Comment by aunty_helen
1 day ago
I was doing some benchmarking last night on 2 3090s. The systems but old but I’m seeing 11tks 27b, 15tks 35b MoE.
The limited context is problematic. I’m not exactly sure what it’s got available but hermes was hit and miss on a prospecting job.
It does seem to be doing useful work but it’s not API call level quality
> The systems but old but I’m seeing 11tks 27b, 15tks 35b MoE
If that's accurate, then you must be doing something wrong/weird. On a single RTX 3090, I'm seeing substantially higher performance. Dual GPU won't necessarily give a ton of performance improvement, but it shouldn't hurt performance.
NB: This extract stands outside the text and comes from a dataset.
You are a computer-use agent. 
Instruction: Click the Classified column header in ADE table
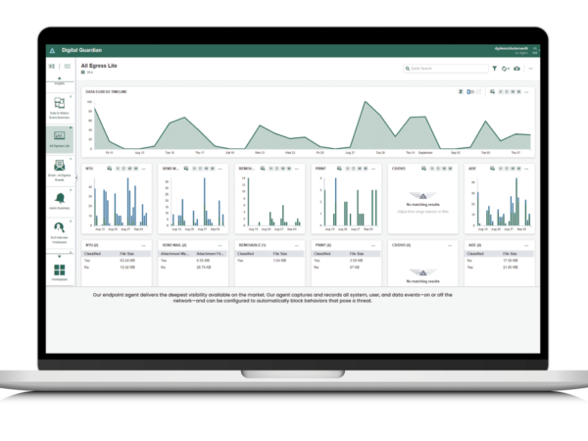click(474, 254)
With llama-bench, I just measured Qwen3.6-27B at 41 tok/s and Qwen3.6-35B-A3B at 153 tok/s on one RTX 3090. (Those results are without MTP. With MTP, I'm seeing about 65 to 70 tok/s for Qwen3.7-27B.)
I'm using the unsloth UD-Q4_K_XL quant. If you're using bf16 for some reason, that could explain the low performance and inability to have enough context despite having 48GB of VRAM, I guess, but... don't do that.
Good to know. Might be worth updating the motherboard then, it’s limited in pcie speed.